The nature of my question is to ask when the tires will let go, and if they
give any warning.

My assumption was that the tires might let go on some surfaces before I
scrape the pegs. Blacktop and asphalt, naturally, raise concerns.

So I wasn't asking about scraping the pegs as a warning sign -- I was asking
about warning signs that the tires are going to let go (i.e. transition from
static to kinetic friction).

As for my arrangement ... my pegs have little round-ended bolts at the
bottom (I previously called them "feelers", but maybe "hero blobs" is the
right name). The pegs pivot upward. I don't have footboards.

I've only ground the pegs a small number of times.

I used to do it occasionally getting onto the freeway when there was a
curved entrance ramp (but I've improved my technique since then).

The other time I did it, surprisingly, was in an experienced rider's course.
We did some of the box manuevers, and I just had to show off. I entered the
box so fast I made the instructor wince and did the maneuvers fast enough to
scrape a peg once. (It comes from having had the same bike for a few years
and messing around with it a lot.) Anyway, the instructor had no coaching
whatsoever to offer me, but he did the other riders. I made my point.

But I really didn't have much to lose. On a $2,000 Honda, I really didn't
care if I dumped it. Some of the other guys had $15K Harleys. They cared.

ACTIVITY 1: Name every motorcycle part mentioned in the motorcycle post.
ACTIVITY 2: Extend the motorcycle post, picking up right after "They cared."
The listing has no connection to the motorcycle post.

DATA SECTION:
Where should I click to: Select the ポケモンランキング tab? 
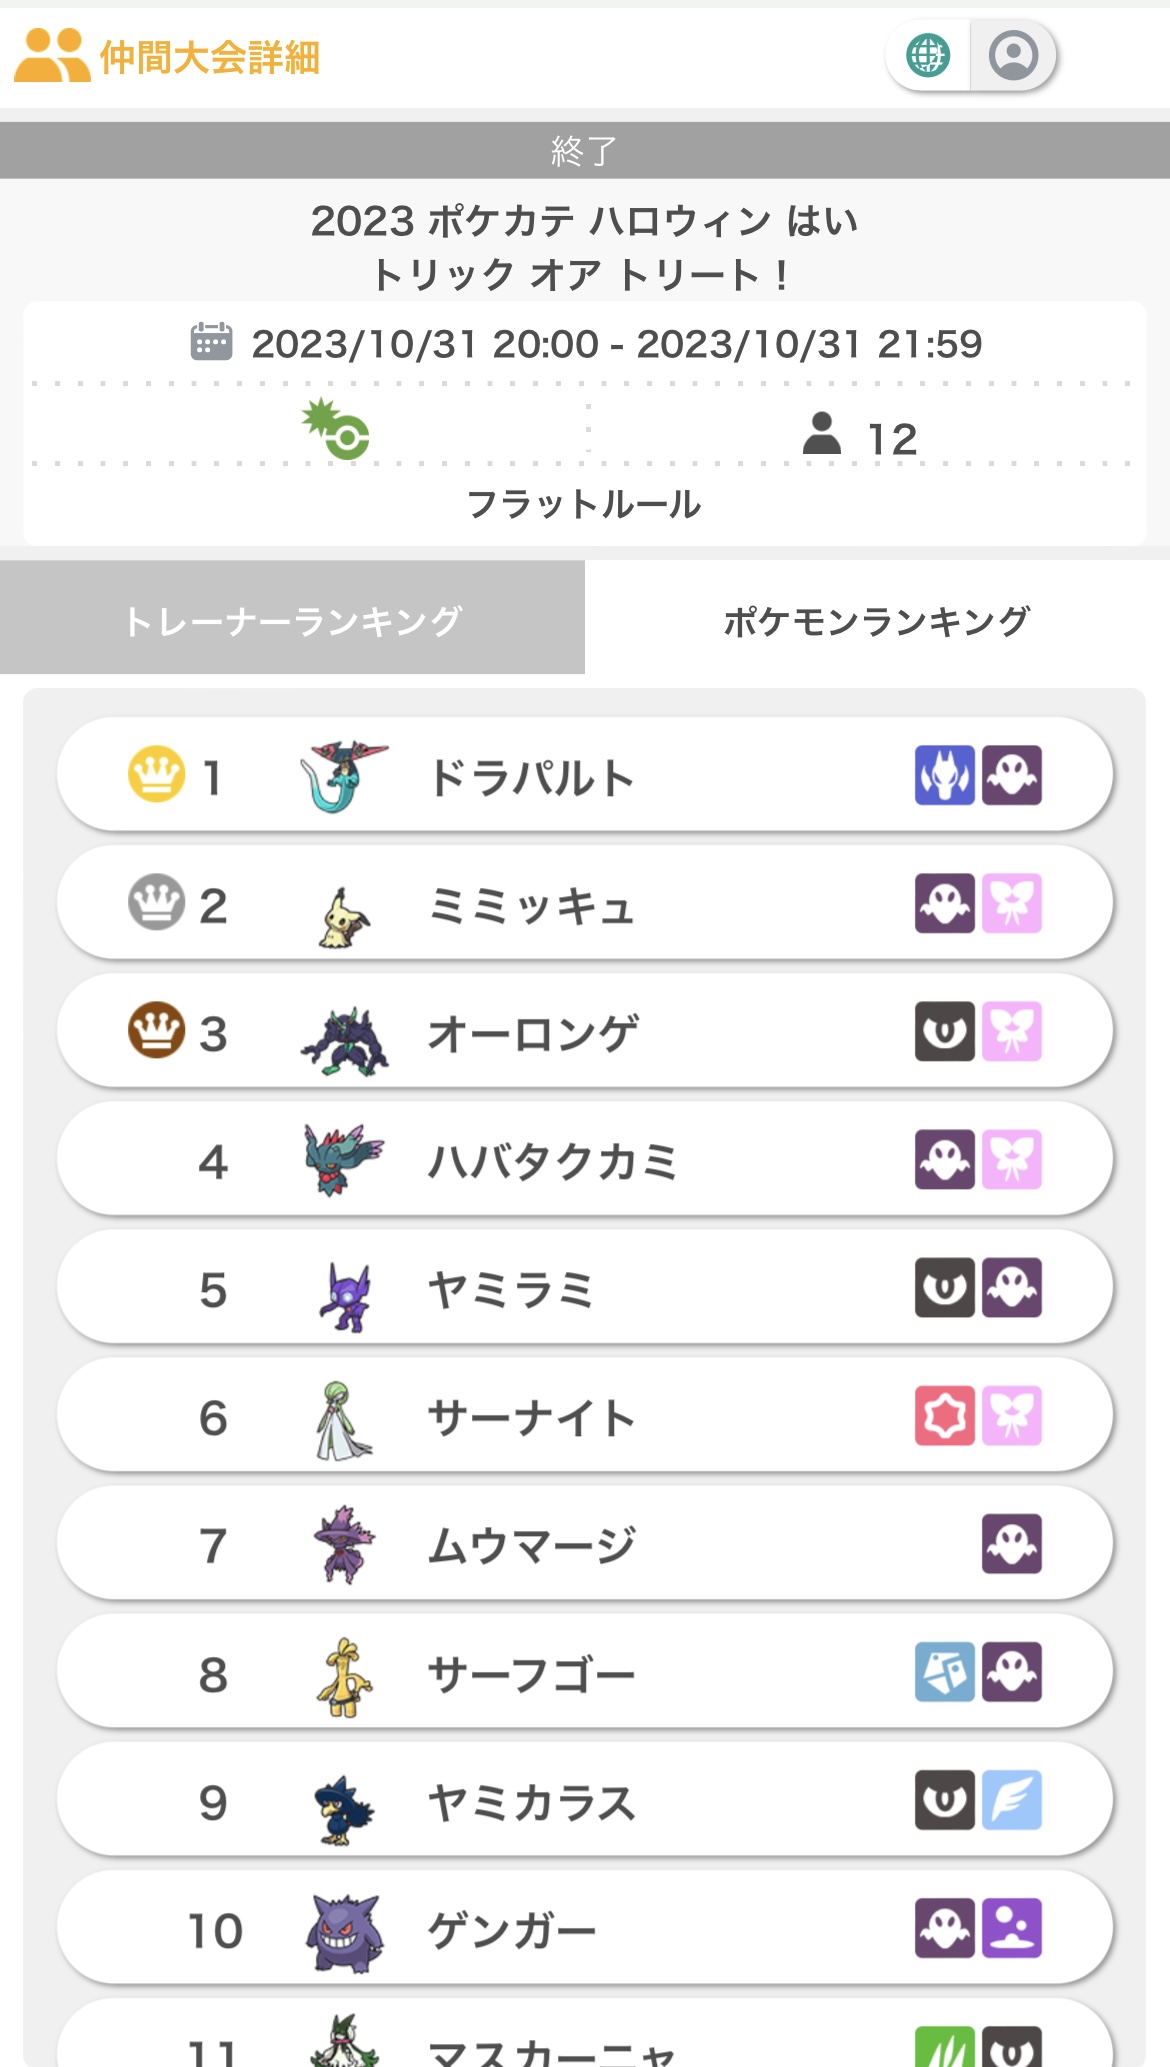[x=876, y=620]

TASK OUTPUT 1: Tires, pegs, the round-ended bolts at the bottom of the pegs, and footboards.

TASK OUTPUT 2:
Anyway, you subtly answered the wrong question.

Datesfat




From: ? on
On Jun 4, 6:50 am, "Neil [the English Mental Patient] Murray"
<totallydeadmail...(a)yahoo.co.uk> wrote:

> No, Dates, *don't* do this, because he's talking bollocks again.

Neil [the English Mental Patient] Murray *knows* bollocks.

He's been tea-bagged many, many, many times.

Also, when thinking about maximum lean angle and suspension
compression which might reduce available maximum lean angle, you
should be aware of obnoxious hogbacks in the pavement, which mostly
occur on windy mountain roads.

I used to scrape my GT-750's footpegs, side, and center stand on
mountain roads, making sparks fly, and I also scraped the factory-
flattened part of the exhaust pipes at far less than a 45 degree lean
angle.

I installed a Kerker competition exhaust system on my GS1100 when I
took it to Willow Springs and was amazed to see that I was slightly
scraping the lowest part of the megaphone going around the 450-foot
radius Turn 2 at 80 mph.

Or maybe I was just touching it lightly down at 100 mph exiting T2,
and that's part of why the rear tire stepped out?

Or was it because I had 120 horsepower on tap?

Quien sabe?

Modern sportbikes have everything tucked up like tight testicles,
nothing that would interest Neil [the English Mental Patient] Murray.
From: TOG on
On 4 June, 14:55, "Datesfat Chicks" <datesfat.chi...(a)gmail.com> wrote:
> "TOG(a)Toil" <totallydeadmail...(a)yahoo.co.uk> wrote in message
>
>
> So I wasn't asking about scraping the pegs as a warning sign -- I was asking
> about warning signs that the tires are going to let go (i.e. transition from
> static to kinetic friction).>

> Anyway, you subtly answered the wrong question.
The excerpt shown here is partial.